1.1 Arrest and Transfer
1.2 Continuous Solitary Confinement and Incommunicado Detention
1.3 Other Methods of Ill-treatment
1.3.1 Suffocation by water
1.3.2 Prolonged Stress Standing
1.3.3 Beatings by use of a collar
1.3.4 Beating and kicking
1.3.5 Confinement in a box
1.3.6 Prolonged nudity
1.3.7 Sleep deprivation and use of loud music
1.3.8 Exposure to cold temperature/cold water
1.3.9 Prolonged use of handcuffs and shackles
1.3.10 Threats
1.3.11 Forced shaving
1.3.12 Deprivation/restricted provision of solid food
1.4 Further elements of the detention regime….

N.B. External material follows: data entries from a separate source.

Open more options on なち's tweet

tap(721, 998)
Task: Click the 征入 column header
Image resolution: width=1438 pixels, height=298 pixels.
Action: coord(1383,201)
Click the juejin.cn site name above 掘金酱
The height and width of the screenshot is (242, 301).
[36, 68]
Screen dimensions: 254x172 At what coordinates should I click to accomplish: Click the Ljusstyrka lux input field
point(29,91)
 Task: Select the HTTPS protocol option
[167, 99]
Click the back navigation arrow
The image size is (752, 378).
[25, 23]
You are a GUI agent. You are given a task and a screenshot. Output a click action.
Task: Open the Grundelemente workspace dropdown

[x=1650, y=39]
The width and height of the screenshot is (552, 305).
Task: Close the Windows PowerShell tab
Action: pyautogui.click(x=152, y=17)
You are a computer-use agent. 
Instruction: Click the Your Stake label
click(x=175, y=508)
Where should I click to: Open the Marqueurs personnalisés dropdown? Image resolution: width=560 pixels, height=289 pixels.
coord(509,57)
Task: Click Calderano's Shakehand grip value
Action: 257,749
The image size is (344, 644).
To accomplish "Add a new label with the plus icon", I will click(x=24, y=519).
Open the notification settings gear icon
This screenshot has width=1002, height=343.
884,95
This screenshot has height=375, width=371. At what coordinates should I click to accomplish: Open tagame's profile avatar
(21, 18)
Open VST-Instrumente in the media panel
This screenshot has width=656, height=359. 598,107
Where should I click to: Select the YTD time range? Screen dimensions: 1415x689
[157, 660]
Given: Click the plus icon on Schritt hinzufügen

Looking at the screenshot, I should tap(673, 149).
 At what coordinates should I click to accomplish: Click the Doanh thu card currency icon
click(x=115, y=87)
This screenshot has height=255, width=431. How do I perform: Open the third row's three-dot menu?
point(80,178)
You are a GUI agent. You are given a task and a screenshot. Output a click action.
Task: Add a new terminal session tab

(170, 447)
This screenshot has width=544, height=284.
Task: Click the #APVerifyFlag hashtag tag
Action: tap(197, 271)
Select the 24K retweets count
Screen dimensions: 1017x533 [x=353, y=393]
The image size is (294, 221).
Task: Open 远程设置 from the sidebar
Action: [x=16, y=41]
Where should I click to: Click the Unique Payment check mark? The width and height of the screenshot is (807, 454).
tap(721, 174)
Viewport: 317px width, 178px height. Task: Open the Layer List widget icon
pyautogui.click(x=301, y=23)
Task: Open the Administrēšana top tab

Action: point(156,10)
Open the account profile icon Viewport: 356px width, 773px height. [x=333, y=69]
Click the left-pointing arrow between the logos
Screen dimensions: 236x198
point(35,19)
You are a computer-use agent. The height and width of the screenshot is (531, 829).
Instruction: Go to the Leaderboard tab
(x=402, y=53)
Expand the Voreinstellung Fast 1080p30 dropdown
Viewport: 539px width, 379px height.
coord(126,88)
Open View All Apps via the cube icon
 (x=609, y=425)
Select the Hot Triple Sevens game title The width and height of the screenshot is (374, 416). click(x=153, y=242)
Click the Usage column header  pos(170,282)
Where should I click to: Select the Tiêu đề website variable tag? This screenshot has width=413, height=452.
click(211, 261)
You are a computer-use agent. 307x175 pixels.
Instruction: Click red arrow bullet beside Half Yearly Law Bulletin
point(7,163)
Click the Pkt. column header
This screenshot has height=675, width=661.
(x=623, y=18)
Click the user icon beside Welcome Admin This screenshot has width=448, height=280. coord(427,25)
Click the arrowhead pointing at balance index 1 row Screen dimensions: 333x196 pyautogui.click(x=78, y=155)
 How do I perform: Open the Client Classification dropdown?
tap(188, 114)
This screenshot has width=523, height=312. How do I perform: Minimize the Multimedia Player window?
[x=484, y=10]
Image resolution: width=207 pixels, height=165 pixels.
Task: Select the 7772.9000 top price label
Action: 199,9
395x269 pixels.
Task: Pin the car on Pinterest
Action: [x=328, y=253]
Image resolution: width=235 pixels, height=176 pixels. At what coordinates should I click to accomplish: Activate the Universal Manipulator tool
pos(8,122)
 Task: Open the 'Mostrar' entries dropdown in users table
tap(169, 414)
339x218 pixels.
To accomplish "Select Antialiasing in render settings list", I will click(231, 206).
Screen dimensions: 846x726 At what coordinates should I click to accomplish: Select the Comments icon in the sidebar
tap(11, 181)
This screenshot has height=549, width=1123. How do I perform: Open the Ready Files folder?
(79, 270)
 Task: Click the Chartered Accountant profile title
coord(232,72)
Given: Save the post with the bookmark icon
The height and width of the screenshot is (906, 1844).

He also gives its conclusion which makes it unequivocall that, in the ICRC’s view, the United States government committed major crimes through its “enhanced interrogation” program:
The allegations of ill-treatment of the detainees indicate that, in many cases, the ill-treatment to which they were subjected while held in the CIA program, either singly or in combination, constituted torture. In addition, many other elements of the ill-treatment, either singly or in combination, constituted cruel, inhuman or degrading treatment.
Danner places the report in the context of the lies and disinformation continually told us by our leaders, President Bush foremost among them:
“This debate is occurring,” as President Bush told reporters in the Rose Garden the week after he delivered his East Room speech,
because of the Supreme Court’s ruling that said that we must conduct ourselves under the Common Article III of the Geneva Convention. And that Common Article III says that, you know, there will be no outrages upon human dignity. It’s like—it’s very vague. What does that mean, “outrages upon human dignity”?
In allowing Abu Zubaydah and the other thirteen “high-value detainees” to tell their own stories, this report manages to answer, with great power and authority, the President’s question.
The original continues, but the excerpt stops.